On June 17, MediPharm Labs announced the results from its 2025 annual and special meeting of shareholders.
There were 146 Shareholders represented virtually or by proxy at the meeting, holding an aggregate of 210,726,733 common shares, representing 50.76% of MediPharm’s total issued and outstanding common shares as at the record date for the meeting. As the meeting was held virtually, the company states that all resolutions were passed by way of a ballot.
Shareholders approved the resolution to fix the number of directors at seven, approved the resolution appointing MNP LLP as auditors, elected all seven management director nominees, and approved the resolution relating to unallocated awards under the Company’s equity incentive plan. Complete voting results for each of the matters presented at the Meeting are provided below.
In a press release, the company welcomed two new directors, Emily Jameson and John Medland, to its board. Each of the company’s nominees was elected as a director of MediPharm for the ensuing year or until their successors are elected or appointed.

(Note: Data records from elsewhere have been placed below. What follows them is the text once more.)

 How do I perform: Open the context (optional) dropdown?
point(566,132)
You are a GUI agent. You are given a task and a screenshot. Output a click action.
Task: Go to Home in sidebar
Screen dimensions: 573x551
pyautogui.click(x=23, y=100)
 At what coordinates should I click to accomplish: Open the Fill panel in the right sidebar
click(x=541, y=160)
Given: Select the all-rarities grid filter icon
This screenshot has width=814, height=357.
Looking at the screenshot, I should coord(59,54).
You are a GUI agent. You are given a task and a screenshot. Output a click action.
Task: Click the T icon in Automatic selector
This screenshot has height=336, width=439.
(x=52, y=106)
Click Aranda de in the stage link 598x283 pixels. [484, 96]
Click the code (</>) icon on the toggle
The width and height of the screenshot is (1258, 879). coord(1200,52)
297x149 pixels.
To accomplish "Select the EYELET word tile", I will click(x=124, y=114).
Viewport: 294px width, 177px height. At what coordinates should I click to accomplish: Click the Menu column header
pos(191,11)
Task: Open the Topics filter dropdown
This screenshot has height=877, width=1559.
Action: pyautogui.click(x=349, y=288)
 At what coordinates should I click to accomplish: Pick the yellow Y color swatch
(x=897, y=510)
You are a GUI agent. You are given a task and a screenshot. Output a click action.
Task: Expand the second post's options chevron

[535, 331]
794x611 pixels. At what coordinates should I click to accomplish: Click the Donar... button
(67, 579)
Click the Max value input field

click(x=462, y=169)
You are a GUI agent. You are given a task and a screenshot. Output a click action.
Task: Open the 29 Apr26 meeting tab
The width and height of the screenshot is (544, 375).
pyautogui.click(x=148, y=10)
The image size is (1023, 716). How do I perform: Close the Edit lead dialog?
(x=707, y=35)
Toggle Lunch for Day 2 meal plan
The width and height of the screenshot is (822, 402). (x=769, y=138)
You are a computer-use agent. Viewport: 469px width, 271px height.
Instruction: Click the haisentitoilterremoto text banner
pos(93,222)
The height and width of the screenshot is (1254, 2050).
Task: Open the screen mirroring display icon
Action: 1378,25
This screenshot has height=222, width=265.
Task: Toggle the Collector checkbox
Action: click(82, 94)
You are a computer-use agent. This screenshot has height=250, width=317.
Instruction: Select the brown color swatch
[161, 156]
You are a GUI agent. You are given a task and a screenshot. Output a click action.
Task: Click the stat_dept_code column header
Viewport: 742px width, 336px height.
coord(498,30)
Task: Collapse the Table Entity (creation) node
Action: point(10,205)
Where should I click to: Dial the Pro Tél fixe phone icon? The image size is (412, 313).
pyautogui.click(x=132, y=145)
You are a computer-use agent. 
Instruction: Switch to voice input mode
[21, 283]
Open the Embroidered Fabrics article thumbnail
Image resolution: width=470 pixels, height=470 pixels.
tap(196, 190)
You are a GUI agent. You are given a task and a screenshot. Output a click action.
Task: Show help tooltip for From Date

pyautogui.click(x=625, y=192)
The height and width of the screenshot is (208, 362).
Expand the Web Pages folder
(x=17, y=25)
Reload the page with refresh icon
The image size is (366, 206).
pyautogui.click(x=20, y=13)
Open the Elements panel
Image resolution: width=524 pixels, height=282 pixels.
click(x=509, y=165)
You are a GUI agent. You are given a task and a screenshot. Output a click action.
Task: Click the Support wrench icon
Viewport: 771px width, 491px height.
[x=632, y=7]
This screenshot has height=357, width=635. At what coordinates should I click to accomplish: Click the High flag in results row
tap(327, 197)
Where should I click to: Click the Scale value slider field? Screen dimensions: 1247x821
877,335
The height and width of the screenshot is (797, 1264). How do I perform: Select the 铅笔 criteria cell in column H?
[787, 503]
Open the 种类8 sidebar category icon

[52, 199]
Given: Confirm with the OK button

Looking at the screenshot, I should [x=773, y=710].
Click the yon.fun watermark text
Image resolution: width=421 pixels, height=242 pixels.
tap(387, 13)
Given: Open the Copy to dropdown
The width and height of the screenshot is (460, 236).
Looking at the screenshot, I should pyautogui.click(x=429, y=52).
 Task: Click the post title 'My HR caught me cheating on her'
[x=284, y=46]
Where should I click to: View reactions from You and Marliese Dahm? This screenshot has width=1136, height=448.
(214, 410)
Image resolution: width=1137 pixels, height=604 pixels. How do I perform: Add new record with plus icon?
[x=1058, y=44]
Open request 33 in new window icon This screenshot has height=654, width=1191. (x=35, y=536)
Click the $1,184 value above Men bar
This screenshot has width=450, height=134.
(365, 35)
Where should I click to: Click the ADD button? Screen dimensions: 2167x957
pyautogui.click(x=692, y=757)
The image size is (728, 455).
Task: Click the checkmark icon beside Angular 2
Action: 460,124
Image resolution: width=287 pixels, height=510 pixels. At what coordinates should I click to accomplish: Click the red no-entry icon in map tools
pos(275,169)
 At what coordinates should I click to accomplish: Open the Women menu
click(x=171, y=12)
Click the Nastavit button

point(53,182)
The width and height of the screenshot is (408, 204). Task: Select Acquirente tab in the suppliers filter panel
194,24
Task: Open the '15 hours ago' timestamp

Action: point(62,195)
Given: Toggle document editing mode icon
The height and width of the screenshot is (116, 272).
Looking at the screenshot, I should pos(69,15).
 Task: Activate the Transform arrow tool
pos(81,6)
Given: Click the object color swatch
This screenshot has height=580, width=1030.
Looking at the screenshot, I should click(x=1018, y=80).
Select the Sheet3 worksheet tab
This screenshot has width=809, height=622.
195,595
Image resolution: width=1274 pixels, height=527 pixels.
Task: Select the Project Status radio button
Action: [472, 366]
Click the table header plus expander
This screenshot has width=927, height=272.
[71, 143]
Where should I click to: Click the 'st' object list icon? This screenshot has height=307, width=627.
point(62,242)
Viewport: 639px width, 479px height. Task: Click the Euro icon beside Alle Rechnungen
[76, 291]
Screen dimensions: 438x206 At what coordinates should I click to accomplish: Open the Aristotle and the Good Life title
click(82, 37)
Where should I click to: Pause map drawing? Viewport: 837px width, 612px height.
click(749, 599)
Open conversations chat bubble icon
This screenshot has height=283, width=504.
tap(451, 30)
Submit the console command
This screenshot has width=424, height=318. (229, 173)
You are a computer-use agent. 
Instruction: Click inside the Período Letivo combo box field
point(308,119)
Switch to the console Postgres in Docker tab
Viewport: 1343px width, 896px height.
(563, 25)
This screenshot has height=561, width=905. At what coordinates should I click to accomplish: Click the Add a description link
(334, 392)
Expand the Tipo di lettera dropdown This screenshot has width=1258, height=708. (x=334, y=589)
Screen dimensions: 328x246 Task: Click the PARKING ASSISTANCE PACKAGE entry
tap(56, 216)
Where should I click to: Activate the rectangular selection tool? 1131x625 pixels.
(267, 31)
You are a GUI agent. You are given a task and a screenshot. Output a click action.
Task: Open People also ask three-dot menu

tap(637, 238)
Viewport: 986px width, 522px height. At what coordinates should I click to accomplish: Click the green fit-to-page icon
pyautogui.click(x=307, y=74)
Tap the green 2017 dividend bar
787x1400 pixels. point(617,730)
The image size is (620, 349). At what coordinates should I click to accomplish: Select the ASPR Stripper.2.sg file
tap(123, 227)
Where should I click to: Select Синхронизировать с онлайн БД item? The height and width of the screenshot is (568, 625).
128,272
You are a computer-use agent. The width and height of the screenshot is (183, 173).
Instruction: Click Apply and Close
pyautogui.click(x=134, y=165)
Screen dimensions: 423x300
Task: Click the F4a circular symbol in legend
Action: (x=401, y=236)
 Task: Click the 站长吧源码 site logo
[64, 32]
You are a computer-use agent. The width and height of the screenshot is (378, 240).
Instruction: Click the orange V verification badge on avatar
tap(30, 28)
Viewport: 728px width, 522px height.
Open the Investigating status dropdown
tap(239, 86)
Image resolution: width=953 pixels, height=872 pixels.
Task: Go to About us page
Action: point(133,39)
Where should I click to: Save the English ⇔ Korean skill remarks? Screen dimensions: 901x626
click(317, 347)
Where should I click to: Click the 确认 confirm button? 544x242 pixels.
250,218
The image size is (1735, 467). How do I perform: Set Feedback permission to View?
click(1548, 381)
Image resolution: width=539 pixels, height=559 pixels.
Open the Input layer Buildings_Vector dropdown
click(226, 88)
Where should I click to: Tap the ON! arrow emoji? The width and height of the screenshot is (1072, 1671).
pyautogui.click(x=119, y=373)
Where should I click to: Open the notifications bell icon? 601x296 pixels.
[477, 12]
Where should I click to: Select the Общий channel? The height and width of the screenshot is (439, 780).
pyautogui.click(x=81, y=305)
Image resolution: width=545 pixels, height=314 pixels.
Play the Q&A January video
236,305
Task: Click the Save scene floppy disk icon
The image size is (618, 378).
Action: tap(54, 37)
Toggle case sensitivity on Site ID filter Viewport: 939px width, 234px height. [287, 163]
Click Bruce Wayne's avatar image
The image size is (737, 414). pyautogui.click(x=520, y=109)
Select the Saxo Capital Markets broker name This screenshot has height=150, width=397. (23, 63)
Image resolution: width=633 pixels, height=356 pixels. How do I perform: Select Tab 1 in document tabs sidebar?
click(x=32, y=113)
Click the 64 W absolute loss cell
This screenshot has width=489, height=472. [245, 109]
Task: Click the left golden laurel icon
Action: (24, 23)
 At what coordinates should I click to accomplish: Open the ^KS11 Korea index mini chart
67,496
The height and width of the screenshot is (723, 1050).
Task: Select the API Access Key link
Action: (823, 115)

Despite this, Apollo Technology Capital Corporation, which had previously issued a presentation to set forth its plan to take over MediPharm, issued a press release on June 16, claiming that it considered the results of the MediPharm meeting to be a “clear victory” for Apollo.
Apollo states it had been advised by its legal counsel that MediPharm’s solicitation of proxies in connection with the Annual Meeting was illegal.
In response, MediPharm issued a press release urging shareholders to wait for the final results.
MediPharm responded to a dissident proxy circular filed on May 7, 2025, by Apollo Technology Capital Corporation, outlining Apollo’s intention to nominate six individuals for election to MediPharm’s board of directors at MediPharm’s annual and special meeting of shareholders, scheduled for June 16, 2025.
Earlier in June, the Ontario Superior Court of Justice dismissed an application by dissident shareholder Apollo Technology Capital Corporation against MediPharm Labs.
Apollo had been seeking an order from the Court to appoint a third-party independent chair to preside over the Annual and Special Meeting of Shareholders of the Company on June 16, 2025.
They had argued that MediPharm had a “design or plan to invalidate proxies” and that the company had acted improperly, warranting the appointment of a third-party independent chair.
The court rejected these arguments, saying a third-party independent chair was not required in the circumstances as there was no evidence or indication that MediPharm’s proposed meeting chair would act unfairly.
Apollo had argued that MediPharm desired to “run a corrupt election process to ensure their victory so that they can continue to siphon the remainder of MediPharm’s cash reserves into their own pockets until the company runs out of money in November.”
Founded in 2015, the Ontario-based MediPharm Labs reported net revenue of $10.8 million, gross profit of nearly $4.2 million, and a net loss of $387,000 in the three months ending March 31, 2025 (Q1 2025).
On June 5, MediPharm announced the completion of the sale of a cannabis facility in BC to cannabis producer Rubicon Organics for $4.5 million in cash.